A maior falácia está na manipulação da expectativa de vida do
brasileiro, que é de 68 anos, com a
idade com que morrem os contribuintes do INSS. Eu desafio o ministro Reinhold Stephanes a informar, com os números dos
computadores da Dataprev, a
idade média da morte dos seus
contribuintes. Em 1962, o instituto de previdência dos industriários fez um cálculo nacional. Seus
segurados morriam, na média,
com 52 anos. Eu procurei refazer
esse cálculo com os números do
INSS de Porto Alegre, uma das cidades com melhor qualidade de
vida do Brasil. Em agosto de 1990,
os segurados morriam, em média, aos 56 anos. Em janeiro de
1991, aos 57. Esta é mais ou menos
a média da morte do contribuinte
do INSS, que não é funcionário
público, deputado, senador ou
professor aposentado da Universidade de São Paulo. Com a reforma, ele não consegue se aposentar antes de completar 60 anos.
Há outra?
A segunda falácia, bem mais repetida, é a confusão deliberada
entre benefícios e aposentadorias. O ministro Stephanes diz
que o INSS arrecada de 34 milhões de trabalhadores e paga a 17
milhões de beneficiários. Este número está desonestamente inchado. Ele embute contas que nada
têm a ver com as aposentadorias e
pensões do INSS. Inclui os trabalhadores que recebem benefícios
porque sofreram acidentes de
trabalho. Eles são pagos com recursos exclusivos, fornecidos pelos empregadores. Inclui também
os benefícios pagos aos anistiados e aos ex-combatentes. Pelos
números do próprio INSS, os 17
milhões são, na verdade, 8,7 milhões de aposentados, ganhando
em média R$ 200, contra os R$
1.600 que são pagos aos servidores públicos. Querem dar a entender que o povo está quebrando a
Previdência, quando na verdade
os privilegiados querem tirar o
acesso desse mesmo povo à aposentadoria.
De um jeito ou de outro, a Previdência está quebrada.

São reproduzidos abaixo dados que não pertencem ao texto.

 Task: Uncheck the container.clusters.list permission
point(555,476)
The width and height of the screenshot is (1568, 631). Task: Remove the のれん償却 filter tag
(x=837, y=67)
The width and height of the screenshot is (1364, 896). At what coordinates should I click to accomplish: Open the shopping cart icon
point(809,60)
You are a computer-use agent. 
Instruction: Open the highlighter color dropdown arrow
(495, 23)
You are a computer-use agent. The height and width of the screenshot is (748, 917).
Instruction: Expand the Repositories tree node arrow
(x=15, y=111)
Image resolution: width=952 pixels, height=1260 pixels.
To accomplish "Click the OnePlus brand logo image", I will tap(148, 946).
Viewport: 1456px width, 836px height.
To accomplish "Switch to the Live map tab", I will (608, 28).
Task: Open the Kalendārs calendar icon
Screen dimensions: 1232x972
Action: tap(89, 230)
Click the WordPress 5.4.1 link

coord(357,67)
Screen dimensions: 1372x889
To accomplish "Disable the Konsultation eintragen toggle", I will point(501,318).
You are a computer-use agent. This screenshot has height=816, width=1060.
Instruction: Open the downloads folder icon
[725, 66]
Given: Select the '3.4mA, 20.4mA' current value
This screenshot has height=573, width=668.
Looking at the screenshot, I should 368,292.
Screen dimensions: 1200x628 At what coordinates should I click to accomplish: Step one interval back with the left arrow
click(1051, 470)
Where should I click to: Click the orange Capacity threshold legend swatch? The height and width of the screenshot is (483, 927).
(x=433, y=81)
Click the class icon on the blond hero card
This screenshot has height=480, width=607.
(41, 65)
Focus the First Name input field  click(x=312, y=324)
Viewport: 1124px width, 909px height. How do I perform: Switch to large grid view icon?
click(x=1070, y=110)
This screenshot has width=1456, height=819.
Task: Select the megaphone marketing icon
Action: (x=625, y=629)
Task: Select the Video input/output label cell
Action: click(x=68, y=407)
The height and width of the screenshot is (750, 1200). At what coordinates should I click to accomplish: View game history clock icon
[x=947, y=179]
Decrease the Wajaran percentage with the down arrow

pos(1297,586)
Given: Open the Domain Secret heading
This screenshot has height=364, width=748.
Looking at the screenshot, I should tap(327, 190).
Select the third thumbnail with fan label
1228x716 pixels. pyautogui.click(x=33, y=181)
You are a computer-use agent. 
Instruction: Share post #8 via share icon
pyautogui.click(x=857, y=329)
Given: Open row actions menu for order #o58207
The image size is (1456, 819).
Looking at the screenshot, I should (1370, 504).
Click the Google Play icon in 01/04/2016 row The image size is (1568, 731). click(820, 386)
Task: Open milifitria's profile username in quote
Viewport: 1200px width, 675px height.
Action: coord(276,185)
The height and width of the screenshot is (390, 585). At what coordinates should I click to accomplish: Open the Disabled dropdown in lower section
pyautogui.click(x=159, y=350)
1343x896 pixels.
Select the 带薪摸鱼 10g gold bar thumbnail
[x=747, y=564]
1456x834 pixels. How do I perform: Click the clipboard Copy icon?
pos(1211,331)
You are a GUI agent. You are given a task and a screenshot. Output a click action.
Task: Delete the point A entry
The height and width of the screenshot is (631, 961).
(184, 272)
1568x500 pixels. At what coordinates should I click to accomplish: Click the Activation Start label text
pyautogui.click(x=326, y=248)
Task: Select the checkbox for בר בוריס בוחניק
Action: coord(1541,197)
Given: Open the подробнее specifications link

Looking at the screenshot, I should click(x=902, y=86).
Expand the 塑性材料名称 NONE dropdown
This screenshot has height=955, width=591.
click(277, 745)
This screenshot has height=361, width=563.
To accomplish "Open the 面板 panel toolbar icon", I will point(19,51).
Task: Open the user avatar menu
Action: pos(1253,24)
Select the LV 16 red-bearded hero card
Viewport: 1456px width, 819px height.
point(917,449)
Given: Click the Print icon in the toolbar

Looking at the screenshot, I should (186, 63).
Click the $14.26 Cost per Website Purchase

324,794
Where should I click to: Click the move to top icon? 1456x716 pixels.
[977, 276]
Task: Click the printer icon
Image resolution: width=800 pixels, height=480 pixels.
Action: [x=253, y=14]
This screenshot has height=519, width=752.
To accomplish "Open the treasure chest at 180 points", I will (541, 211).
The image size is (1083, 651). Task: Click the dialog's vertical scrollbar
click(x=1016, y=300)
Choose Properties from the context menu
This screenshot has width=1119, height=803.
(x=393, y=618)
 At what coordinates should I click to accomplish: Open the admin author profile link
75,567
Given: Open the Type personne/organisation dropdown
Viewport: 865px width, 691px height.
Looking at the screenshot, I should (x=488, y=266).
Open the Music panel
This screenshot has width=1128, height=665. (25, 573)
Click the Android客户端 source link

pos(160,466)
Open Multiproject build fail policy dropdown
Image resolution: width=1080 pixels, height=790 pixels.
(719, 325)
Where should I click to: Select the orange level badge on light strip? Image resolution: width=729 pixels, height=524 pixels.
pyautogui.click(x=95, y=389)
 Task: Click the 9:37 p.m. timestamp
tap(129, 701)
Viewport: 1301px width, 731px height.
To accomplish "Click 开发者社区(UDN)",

Está quebrada porque o trabalhador foi obrigado a sustentar
privilégios alheios. E vai continuar sustentando. Está quebrada
também porque é mais fácil cortar a aposentadoria do trabalhador do que cobrar dos sonegadores da Previdência. Finalmente,
está quebrada, porque o governo
drena o dinheiro do INSS. Um
exemplo: de quem a Jorgina roubou US$ 10 milhões? Do INSS.
Agora, que uma parte desse dinheiro foi recuperada, para onde
foi? Para o Tesouro. Quando será
devolvido? Ninguém sabe. O
INSS foi lesado duas vezes. A Previdência está quebrada porque o
governo propaga dados viciados
e negativos a respeito da Previdência. Enquanto isso, esconde
os números verdadeiros, porém
amargos, dos bancos. Quando a
crise estoura, ele faz o Proer para
os bancos e mutila a aposentadoria dos trabalhadores.